Haverson knew Wendell was cold, but he hadn't truly believed he'd be this heartless. He thought this might be Maisey's interpretation, but he knew better. This was true, this was real, this was everything she had witnessed. And then, he said something else, but he knew it was Maisey's words.

"I'll do anything," he said, approaching closer to the Captain. "I'll... I'll do anything. I swear, just let us come with you. I'll let you have-"

"Oh don't debase yourself," Wendell replied, sounding almost disgusted. "You think you can buy me with your body? You're worse than some backwater hick, you're a damn whore. Covies can't glass this place fast enough."

A rage boiled up in Haverson, one that he knew he now shared with Maisey.

"How can you be so heartless!?" He demanded to know. "What kind of Marine are you?! Did they train you to be a monster?!"

Wendell pushed Haverson back in an instant, forcing them to the ground. Asha dropped from his grasp as dirt kicked up around him. He thought he heard Mattias shout Maisey's name in fear. Wendell, however, had his sights only trainned on Haverson, as he went for his sidearm. He pointed it Haverson and then at Asha as she stood between them.

"No! Don't hurt my mama!" Asha screeched.

"Fucking farmers," Wendell scowled. "We do all this shit for you, put our lives on the line and this is how you ungrateful animals treat us?"

He cocked the pistol, still aiming at Asha. That was enough for one of the Marines to speak up.

"Sir!"

"What?!" Wendell demanded to know, still scowling.

"She's just a kid, sir!"

"One less future problem, it's not like anyone is gonna even know," Wendell claimed.
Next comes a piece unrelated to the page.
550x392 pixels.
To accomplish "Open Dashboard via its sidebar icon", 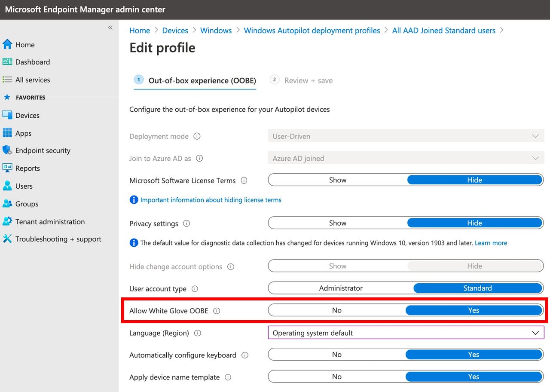I will 7,61.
The Marine glared at him and then turned his attention over to the crowd of people. They were now pushing against the Marines, trying to break through and get to Haverson and Asha. The implication was enough, harm them and all hell would break loose. But Wendell's pride was apparently too important to just let it go. He did fire, at the ground near Asha and Haverson's feet. Bullets whizzed into the tarmac, forcing the little girl to flinch in fear. Haverson jumped up and cradled her.

"You have twenty seconds to get out of here and move your people back or the next few bullets start going through you yokels," The Captain decreed. "Now get out of here. Spend the next few minutes you got left doing some cowering, it's all you're good for."

Haverson picked up Asha and headed back to the crowd. Mattias took him and held them both close, moments before shots rang out over their heads.

"Get back! Now!" One of the Marines ordered. "We won't ask twice!"

More shots rang out and the crowd quickly retreated down the tarmac. That was it, that was the truth. Wendell hadn't cared, he was okay with leaving them all to die. Maisey hadn't been lying there. However, that wasn't what Haverson had been looking for. He suspected this much was probably true, it was what came next that mattered. He knew there was more to this.

However, he found himself wondering if it was going to be what he wanted to hear. This felt worse than he imagined, much worse. Even he didn't think that Captain Wendell would stoop this low. How could any UNSC Officer do this to the people they were sworn to protect? That didn't make what Maisey's people did next right, but it was much harder to blame them now.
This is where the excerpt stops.